Later that evening, he told ABC television: "The public may not agree with my position on Iraq, but at least they know where I stand."

Authenticity is a quality that Australians respect in their political leaders, according to Gerard Henderson of the conservative think-tank, the Sydney Institute, and it has helped the prime minister in the past.

"What he says publicly is no different from what he says privately. He's stubborn, he doesn't walk away from tough issues, he's direct and provides certainty," Mr Henderson said.

But one of the main effects of the row over Iraq has been to bind Mr Howard even closer to George W Bush, a US president deeply unpopular in many quarters of the Australian electorate.

Whether it is his reluctance to engineer the quick release of David Hicks, an Australian imprisoned for five years without trial at Guantanamo Bay, or his shared stance with the Bush administration over Kyoto, Mr Howard would appear to be on the wrong side of public opinion.

Rudd gets up early in the morning, is good with the one-liner, just like Howard, and is just as obsessive about getting on the media
Gerard Henderson
Sydney Institute

On the environment, Howard compounded his problems last week by making a rare parliamentary gaffe, suggesting the "jury was out" on the linkage between emissions and climate change just days after the UN's landmark report.

Later, he returned to the chamber to claim that he misheard the question, mistakenly thinking it referred to a possible link between emissions and Australia's present drought, the "Big Dry" which has added to his political problems.

"After 10 years, there are signs of complacency," said Rodney Smith, a political commentator at the University of Sydney.

"He's definitely less cautious and seems to be thinking of himself as invulnerable. He's less quick on the rebound. When he's stumbled before, he's reacted much more quickly."

Trusted figure

In recent times, Mr Howard has not dominated the news agenda with quite the same monopolising effect - a skill he started to perfect even before he became premier by regularly appearing on early morning radio talk shows to deliver the superlative sound-bite of the day.
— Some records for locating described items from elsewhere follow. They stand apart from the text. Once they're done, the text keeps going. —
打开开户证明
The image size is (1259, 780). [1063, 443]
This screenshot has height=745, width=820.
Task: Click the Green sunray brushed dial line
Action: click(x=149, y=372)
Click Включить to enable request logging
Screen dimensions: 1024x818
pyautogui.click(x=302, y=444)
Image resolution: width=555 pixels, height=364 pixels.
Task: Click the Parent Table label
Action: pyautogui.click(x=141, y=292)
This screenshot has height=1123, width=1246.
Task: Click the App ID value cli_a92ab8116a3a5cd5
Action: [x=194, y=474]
Kevin Rudd appears to have read the John Howard playbook.

Barack Obama
Mr Howard's comments about Barak Obama were heavily criticised

As Gerard Henderson points out: "Rudd gets up early in the morning, is good with the one-liner, just like Howard, and is just as obsessive about getting on the media. He's taking every media opportunity that comes his way."

Arguably, the prime minister's failure to dominate the news agenda is less of a problem at the moment than his inability to set the news agenda.

Climate change and the water crisis: This year's election - the date of which has not yet been set - might well be framed by issues which do not necessarily play to the prime minister's strengths.

"Newer issues are capturing the public imagination that don't suit Howard's style of politics and fit his core political beliefs," says Rodney Smith.

"On issues like the power of the unions, taxation, freeing up public enterprise and economic management he was on good ground with the Australian populace. But the ground has shifted."

Mr Howard himself tacitly acknowledged this when his first major speech of the year, delivered on the eve of Australia Day, was devoted exclusively to the water crisis.

Still, Mr Howard will take some measure of comfort from the fact that the same poll which showed the Liberals trailing Labor also suggested he remained the most trusted figure when it came to national security and the economy.

There is certainly a cyclic element to much of the political coverage in Australia at present, with Canberra hacks happy to deliver readers a new, more compelling narrative: The rise of a rejuvenated Labor Party set against the troubles of an office-weary prime minister.

The problem right now, at least, for Mr Howard is that he is inadvertently helping to embellish that plot-line, and lending those stories the ring of truth.

Osama for Obama. In the sometimes anaemic world of Australian politics, stories do not get much better than that.